-- Start Record extracts --
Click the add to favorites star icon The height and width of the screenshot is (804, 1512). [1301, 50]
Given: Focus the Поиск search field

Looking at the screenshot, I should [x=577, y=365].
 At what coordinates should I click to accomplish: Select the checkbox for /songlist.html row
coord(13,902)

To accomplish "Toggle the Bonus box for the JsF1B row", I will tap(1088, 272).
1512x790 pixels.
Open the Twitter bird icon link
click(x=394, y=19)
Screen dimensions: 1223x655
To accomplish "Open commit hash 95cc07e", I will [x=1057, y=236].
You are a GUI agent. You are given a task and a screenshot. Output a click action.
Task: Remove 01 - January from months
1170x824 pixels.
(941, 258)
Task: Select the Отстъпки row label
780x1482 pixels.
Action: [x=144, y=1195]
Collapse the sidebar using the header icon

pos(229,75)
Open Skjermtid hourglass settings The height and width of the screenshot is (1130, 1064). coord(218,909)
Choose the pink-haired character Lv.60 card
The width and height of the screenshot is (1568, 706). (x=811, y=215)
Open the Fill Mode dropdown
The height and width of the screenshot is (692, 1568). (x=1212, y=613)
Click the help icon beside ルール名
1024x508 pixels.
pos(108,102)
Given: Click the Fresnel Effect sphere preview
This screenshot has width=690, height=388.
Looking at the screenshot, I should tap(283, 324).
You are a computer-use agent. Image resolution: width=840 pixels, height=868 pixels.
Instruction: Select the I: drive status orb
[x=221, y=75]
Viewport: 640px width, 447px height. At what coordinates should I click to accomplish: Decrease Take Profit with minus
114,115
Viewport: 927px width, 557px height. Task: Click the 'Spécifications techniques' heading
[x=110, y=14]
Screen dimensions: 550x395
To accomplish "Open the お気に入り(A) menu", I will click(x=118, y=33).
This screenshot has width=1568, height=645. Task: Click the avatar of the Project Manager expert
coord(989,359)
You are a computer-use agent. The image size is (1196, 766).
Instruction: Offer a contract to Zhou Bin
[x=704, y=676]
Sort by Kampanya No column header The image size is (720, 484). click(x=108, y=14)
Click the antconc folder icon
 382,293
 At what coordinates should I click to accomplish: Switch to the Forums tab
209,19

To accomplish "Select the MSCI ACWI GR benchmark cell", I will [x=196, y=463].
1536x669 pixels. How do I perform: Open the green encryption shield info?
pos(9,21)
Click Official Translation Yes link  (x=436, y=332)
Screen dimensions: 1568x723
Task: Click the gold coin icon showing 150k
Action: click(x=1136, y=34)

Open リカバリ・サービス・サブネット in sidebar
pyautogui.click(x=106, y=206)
-- End Record extracts --
(The exercise)
Please gather every line of the items above that contains the string "will", matching case exactly.

(Written solution)
To accomplish "Toggle the Bonus box for the JsF1B row", I will tap(1088, 272).
To accomplish "Open commit hash 95cc07e", I will [x=1057, y=236].
To accomplish "Open the お気に入り(A) menu", I will click(x=118, y=33).
To accomplish "Select the MSCI ACWI GR benchmark cell", I will [x=196, y=463].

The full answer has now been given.